Thus the risk-reward profile for the buyer and seller in this instance can be stated as follows:

Buyer

  • Maximum risk = $35
  • Maximum reward = $65 ($100 – $35)

Seller

  • Maximum risk = $65
  • Maximum reward = $35 ($100 – $65)

Forex Markets

Binary options in forex are available from exchanges such as Nadex, which offers them on the most popular pairs such as USD-CAD, EUR-USD, and USD-JPY, as well as on a number of other widely-traded currency pairs. These options are offered with expirations ranging from intraday to daily and weekly. The tick size on spot forex binaries from Nadex is 1, and the tick value is $1.

The intraday forex binary options offered by Nadex expire hourly, while the daily ones expire at certain set times throughout the day. The weekly binary options expire at 3 P.M. on Friday.

For forex contracts, Nadex calculates the expiration value by taking the midpoint prices of the last 25 trades in the forex market, eliminates the highest five and lowest five prices, and then takes the arithmetic average of the remaining 15 prices.

Examples of Binary Options in Forex

Let’s use the EUR-USD currency pair to demonstrate how binary options can be used to trade forex. We use a weekly option that will expire at 3 P.M. on Friday, or four days from now (or Monday). Assume the current exchange rate is EUR 1 = USD 1.2440.

Consider the following scenarios:

1. You believe the euro is unlikely to weaken by Friday and should stay above 1.2425. The binary option EUR/USD>1.2425 is quoted at 49.00/55.00. You buy 10 contracts for a total of $550 (excluding commissions). At 3 P.M. on Friday, the euro is trading at USD 1.2450. Your binary option settles at 100, giving you a payout of $1,000. Your gross gain (before taking commissions into account) is $450, or approximately 82%. However, if the euro had closed below 1.2425, you would lose your entire $550 investment, for a 100% loss.

2. You are bearish on the euro and believe it could decline by Friday, say to USD 1.2375. The binary option EUR/USD>1.2375 is quoted at 60.00/66.00. Since you are bearish on the euro, you would sell this option. Your initial cost to sell each binary option contract is, therefore, $40 ($100 – $60). Assume you sell 10 contracts, and receive a total of $400. At 3 P.M. on Friday, let’s say the euro is trading at 1.2400.

Since the euro closed above the strike price of $1.2375 by expiration, you would lose the full $400 or 100% of your investment. What if the euro had closed below 1.2375, as you had expected? In that case, the contract would settle at $100, and you would receive a total of $1,000 for your 10 contracts, for a gain of $600 or 150%.

Additional Basic Strategies

You do not have to wait until contract expiration to realize a gain on your binary option contract. For instance, let’s say by Thursday the euro is trading in the spot market at 1.2455, but you are concerned about the possibility of a decline in the currency if U.S. economic data to be released on Friday are very positive. In this case, your binary option contract (EUR/USD>1.2425), which was quoted at 49.00/55.00 at the time of your purchase, is now at 75/80. Therefore, you could sell the 10 option contracts you had purchased at $55 each, for $75, and book a total profit of $200 (or 36%).

## DATA SEGMENT
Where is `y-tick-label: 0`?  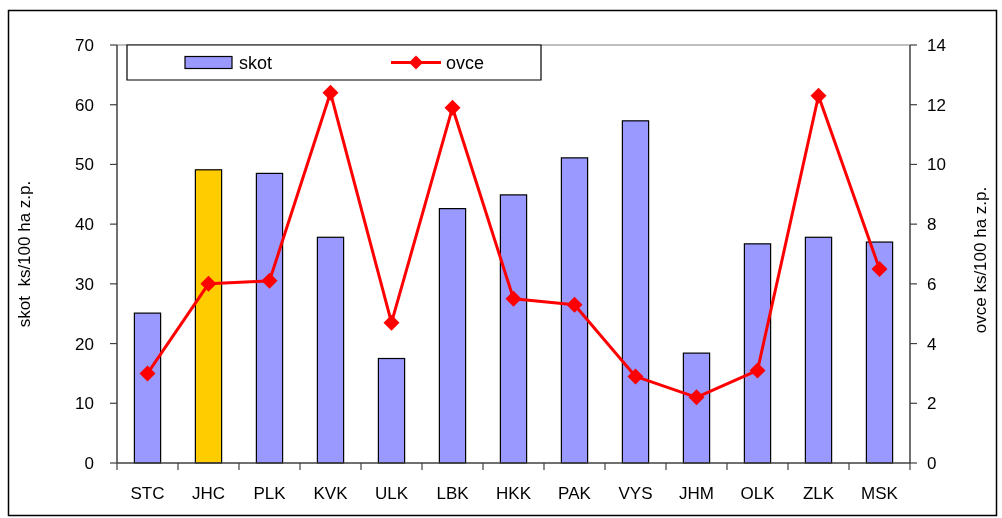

## EXERCISE OBJECTIVE
Continue the article on forex binary options above, starting right after its last sentence.

## TASK RESULT
You can also put on a combination trade for lower risk/lower reward. Let’s consider the USD/JPY binary option to illustrate. Assume your view is that volatility in the yen – trading at 118.50 to the dollar – could increase significantly, and it could trade above 119.75 or decline below 117.25 by Friday. You, therefore, buy 10 binary option contracts (USD/JPY>119.75, trading at 29.50/35.50) and also sell 10 binary option contracts (USD/JPY>117.25, trading at 66.50/72.00). Therefore, you pay $35.50 to buy the USD/JPY>119.75 contracts, and $33.50 (i.e., $100 – $66.50) to sell the USD/JPY>117.25 contracts. Your total cost would be $690 ($355 + $335).

Three possible scenarios arise by option expiration at 3 P.M. on Friday:

  1. The yen is trading above 119.75. In this case, the USD/JPY>119.75 contract has a payout of $100, while the USD/JPY>117.25 contract expires worthless. Your total payout is $1,000, for a gain of $310 (or about 45%).
  2. The yen is trading below 117.25.In this case, the USD/JPY>117.25 contract has a payout of $100, while the USD/JPY>119.75 contract expires worthless. Your total payout is $1,000, for a gain of $310 (or about 45%).
  3. The yen is trading between 117.25 and 119.75: In this case, both contracts expire worthlessly and you lose the full $690 investment.

The Bottom Line

Binary options are a useful tool as part of a comprehensive forex trading strategy but have a couple of drawbacks in that the upside is limited even if the asset price spikes up, and a binary option is a derivative product with a finite lifespan (time to expiration).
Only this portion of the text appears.